L’utilisation du cannage en France remonte à la moitié du XVIIe siècle, cependant il est surtout prisé à partir de la « Régence » (1715-1723) sur les dossiers et assises de sièges. A l’origine le cannage était, le plus souvent sur les canapés et les fauteuils, recouvert d’un carreau, coussin plat épousant la forme de l’assise.
Depuis, cette garniture n’a cessé d’être utilisée au fil du temps sur différents mobiliers tels que les « portants » (images à gauche), tête et pied de lit, ou simplement en décoration pour des tables basses, étagères, etc.
La technique a évolué allant du tressage manuel au « brin par brin » dite traditionnelle, au cannage embouti.
La première méthode consiste à tresser manuellement la canne (écorce de rotin débitée en lamelles plus ou moins fines) en plusieurs étapes.

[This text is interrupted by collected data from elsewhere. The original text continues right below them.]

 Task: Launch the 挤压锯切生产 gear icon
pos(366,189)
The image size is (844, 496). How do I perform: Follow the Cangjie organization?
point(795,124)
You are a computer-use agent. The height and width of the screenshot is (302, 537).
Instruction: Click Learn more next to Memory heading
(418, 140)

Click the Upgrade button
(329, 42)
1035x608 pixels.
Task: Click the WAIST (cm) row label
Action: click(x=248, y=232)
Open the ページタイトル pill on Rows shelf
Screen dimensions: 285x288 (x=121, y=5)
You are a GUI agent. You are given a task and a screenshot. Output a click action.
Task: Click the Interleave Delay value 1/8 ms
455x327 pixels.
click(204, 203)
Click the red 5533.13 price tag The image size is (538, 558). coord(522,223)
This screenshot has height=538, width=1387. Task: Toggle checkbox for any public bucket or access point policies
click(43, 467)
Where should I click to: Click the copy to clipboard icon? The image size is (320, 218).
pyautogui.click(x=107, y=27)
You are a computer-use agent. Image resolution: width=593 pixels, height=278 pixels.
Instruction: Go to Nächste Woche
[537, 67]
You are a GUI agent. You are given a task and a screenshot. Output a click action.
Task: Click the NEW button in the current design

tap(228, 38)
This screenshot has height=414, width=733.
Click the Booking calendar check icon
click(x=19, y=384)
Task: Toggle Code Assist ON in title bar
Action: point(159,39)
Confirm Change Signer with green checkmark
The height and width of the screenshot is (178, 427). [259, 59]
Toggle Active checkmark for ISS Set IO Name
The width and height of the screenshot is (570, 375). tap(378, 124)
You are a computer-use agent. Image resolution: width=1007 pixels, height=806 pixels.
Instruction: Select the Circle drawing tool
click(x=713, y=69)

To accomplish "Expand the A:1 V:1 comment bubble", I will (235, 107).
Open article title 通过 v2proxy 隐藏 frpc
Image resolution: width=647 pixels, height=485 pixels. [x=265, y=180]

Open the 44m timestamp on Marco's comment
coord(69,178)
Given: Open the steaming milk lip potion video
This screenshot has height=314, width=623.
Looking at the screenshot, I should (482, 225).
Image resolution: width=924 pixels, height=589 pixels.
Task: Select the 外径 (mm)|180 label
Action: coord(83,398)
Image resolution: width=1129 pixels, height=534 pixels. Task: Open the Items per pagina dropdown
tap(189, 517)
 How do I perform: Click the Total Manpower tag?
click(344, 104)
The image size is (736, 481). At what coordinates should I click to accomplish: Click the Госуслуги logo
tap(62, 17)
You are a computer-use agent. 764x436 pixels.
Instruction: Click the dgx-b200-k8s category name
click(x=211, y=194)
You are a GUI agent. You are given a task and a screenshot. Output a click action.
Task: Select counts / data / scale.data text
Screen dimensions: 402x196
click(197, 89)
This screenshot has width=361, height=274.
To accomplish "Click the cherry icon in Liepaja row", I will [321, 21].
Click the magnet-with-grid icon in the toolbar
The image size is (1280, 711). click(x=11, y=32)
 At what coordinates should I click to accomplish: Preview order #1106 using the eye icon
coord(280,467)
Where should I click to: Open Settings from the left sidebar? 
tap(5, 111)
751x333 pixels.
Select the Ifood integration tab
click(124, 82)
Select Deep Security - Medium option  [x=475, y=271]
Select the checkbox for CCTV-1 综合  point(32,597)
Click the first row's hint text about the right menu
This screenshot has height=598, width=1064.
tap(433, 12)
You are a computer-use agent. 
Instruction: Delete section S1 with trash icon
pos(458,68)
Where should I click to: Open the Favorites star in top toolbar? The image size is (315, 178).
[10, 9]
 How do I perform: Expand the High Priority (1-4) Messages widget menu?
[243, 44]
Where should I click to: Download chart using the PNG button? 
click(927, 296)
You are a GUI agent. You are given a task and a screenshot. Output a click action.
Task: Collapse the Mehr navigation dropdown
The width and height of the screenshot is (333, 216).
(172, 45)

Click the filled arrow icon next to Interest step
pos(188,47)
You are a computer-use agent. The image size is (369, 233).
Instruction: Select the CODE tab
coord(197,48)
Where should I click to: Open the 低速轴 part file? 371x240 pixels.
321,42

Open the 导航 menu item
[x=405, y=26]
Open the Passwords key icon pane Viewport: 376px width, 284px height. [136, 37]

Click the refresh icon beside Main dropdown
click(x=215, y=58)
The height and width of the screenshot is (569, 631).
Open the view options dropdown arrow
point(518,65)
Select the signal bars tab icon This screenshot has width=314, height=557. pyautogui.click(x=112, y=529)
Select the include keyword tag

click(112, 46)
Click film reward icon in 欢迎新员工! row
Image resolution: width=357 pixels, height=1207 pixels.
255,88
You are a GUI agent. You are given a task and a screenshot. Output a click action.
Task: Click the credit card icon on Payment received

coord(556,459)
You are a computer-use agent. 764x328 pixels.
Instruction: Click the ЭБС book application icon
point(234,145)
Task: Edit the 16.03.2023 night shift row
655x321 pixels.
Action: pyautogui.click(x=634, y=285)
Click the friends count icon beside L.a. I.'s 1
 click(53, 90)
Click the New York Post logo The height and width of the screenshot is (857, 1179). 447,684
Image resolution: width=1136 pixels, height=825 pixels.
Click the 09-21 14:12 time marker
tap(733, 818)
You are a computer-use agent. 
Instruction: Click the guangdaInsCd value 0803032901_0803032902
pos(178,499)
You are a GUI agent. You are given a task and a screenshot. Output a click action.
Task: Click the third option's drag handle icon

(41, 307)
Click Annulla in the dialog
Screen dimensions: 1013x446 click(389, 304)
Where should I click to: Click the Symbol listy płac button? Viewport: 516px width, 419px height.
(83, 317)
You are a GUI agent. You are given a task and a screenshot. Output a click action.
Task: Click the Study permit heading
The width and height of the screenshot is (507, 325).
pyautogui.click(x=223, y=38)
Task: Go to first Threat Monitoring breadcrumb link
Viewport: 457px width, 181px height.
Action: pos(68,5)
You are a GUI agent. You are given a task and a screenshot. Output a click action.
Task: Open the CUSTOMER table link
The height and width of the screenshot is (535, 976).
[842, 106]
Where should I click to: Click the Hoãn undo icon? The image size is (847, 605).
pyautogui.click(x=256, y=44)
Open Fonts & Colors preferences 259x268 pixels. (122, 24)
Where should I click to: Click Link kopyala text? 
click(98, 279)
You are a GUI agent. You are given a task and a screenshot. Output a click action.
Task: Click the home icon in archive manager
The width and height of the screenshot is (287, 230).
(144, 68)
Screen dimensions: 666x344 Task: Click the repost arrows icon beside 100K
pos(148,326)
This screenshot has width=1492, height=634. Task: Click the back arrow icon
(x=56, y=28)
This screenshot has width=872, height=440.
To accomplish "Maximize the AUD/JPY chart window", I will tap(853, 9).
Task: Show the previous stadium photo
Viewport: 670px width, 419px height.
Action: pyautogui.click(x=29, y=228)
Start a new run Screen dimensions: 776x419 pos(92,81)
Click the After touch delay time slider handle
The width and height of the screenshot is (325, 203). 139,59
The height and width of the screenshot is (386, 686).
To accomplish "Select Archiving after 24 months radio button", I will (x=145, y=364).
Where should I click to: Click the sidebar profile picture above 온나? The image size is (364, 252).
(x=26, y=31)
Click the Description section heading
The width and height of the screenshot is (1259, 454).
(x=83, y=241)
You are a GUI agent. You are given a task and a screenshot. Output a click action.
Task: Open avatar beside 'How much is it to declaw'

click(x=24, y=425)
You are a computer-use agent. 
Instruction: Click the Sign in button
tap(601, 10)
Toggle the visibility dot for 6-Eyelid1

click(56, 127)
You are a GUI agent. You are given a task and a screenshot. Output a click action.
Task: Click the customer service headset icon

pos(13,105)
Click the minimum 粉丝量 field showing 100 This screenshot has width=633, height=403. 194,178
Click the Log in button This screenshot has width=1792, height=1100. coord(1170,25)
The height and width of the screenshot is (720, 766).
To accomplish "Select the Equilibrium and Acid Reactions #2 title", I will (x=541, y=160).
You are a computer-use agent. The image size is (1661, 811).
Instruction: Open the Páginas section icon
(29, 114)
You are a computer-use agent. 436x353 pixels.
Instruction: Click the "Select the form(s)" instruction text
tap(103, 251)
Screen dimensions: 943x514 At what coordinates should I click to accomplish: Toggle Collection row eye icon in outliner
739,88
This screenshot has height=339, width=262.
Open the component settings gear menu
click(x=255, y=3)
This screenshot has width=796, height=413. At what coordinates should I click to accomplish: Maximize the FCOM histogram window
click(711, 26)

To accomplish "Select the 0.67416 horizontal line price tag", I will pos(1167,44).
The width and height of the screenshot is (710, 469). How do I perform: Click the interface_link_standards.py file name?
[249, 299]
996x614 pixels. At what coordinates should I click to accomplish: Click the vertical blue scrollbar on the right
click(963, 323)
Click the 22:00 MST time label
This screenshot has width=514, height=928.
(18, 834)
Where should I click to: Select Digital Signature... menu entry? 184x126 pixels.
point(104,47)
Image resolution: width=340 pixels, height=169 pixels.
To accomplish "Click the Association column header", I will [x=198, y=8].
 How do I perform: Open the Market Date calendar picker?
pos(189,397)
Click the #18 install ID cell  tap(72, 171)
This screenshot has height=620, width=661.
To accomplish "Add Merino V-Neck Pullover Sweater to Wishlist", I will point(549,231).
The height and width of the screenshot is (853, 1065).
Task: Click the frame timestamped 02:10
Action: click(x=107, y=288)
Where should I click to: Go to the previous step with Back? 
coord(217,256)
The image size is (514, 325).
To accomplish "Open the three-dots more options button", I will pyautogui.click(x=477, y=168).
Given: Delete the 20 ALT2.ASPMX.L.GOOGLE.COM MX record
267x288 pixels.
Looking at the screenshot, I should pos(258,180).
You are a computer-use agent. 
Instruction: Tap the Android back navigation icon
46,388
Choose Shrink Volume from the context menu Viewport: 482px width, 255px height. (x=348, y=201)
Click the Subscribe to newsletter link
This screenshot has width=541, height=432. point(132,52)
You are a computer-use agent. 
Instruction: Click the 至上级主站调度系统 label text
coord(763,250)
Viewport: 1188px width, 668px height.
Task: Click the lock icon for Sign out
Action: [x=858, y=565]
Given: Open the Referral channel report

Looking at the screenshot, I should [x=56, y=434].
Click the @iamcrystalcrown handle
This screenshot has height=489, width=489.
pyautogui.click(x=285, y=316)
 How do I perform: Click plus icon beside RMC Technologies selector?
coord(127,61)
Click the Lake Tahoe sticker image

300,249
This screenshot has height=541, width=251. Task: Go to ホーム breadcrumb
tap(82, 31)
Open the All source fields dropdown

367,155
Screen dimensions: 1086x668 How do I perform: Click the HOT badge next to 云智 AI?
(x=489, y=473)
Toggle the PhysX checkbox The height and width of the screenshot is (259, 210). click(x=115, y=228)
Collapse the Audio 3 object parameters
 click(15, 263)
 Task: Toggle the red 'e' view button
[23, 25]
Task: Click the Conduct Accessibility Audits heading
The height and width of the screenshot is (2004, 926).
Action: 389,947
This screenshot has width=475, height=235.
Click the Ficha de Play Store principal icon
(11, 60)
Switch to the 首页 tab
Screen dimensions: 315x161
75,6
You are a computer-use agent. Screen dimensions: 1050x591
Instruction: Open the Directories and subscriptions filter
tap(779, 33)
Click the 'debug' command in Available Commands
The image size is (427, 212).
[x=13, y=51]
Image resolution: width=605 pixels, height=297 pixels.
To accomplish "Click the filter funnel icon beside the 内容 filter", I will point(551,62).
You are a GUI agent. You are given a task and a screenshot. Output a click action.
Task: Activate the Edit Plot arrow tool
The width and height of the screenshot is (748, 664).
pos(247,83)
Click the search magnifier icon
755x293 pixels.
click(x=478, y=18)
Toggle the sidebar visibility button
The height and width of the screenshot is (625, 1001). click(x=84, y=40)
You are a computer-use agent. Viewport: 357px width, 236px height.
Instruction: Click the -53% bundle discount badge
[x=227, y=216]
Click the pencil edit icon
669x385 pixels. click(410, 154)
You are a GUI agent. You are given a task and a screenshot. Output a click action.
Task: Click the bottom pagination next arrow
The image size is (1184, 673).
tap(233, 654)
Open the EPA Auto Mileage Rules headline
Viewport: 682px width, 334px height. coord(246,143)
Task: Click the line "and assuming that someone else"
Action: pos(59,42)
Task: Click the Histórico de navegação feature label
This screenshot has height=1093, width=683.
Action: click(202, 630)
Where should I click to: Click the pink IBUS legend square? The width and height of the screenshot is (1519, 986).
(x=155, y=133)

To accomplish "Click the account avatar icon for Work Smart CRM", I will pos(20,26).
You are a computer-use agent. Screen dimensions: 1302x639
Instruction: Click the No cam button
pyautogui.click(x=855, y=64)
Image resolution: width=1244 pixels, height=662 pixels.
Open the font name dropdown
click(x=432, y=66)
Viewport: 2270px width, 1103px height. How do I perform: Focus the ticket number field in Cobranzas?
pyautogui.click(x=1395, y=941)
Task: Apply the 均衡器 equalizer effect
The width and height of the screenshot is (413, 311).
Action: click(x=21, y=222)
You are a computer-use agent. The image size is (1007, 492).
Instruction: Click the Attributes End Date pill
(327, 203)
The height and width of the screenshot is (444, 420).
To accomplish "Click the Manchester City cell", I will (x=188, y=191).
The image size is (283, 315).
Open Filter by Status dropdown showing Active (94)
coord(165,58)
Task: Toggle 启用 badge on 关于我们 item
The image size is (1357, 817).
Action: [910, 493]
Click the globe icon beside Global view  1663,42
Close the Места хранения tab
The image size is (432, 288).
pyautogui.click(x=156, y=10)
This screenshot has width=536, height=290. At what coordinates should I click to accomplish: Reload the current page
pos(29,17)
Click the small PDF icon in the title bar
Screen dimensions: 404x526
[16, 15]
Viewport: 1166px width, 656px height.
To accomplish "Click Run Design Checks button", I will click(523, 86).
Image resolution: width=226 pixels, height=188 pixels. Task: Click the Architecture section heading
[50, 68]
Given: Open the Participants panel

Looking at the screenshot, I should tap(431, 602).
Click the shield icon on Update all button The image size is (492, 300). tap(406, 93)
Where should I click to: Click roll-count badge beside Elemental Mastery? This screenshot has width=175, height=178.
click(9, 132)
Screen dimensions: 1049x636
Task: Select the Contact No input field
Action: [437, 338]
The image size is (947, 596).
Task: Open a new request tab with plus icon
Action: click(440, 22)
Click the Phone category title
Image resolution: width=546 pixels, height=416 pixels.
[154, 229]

La seconde méthode, plus contemporaine, consiste à découper et coller un cannage dit « mécanique » (déjà tressé par machine) sur le siège en le maintenant à l’aide d’une moelle de rotin dans la gorge prévue à cet effet. Cette opération nécessite au préalable le nettoyage minutieux de la gorge (ancienne canne, ancienne colle) La technique utilisée est déterminée par la fabrication du châssis. Dans les deux cas, la canne étant naturellement très claire, il convient de teinter le cannage terminé afin de le patiner et de raccorder sa teinte, soit avec le cannage du dossier conservé, soit avec d’autres sièges.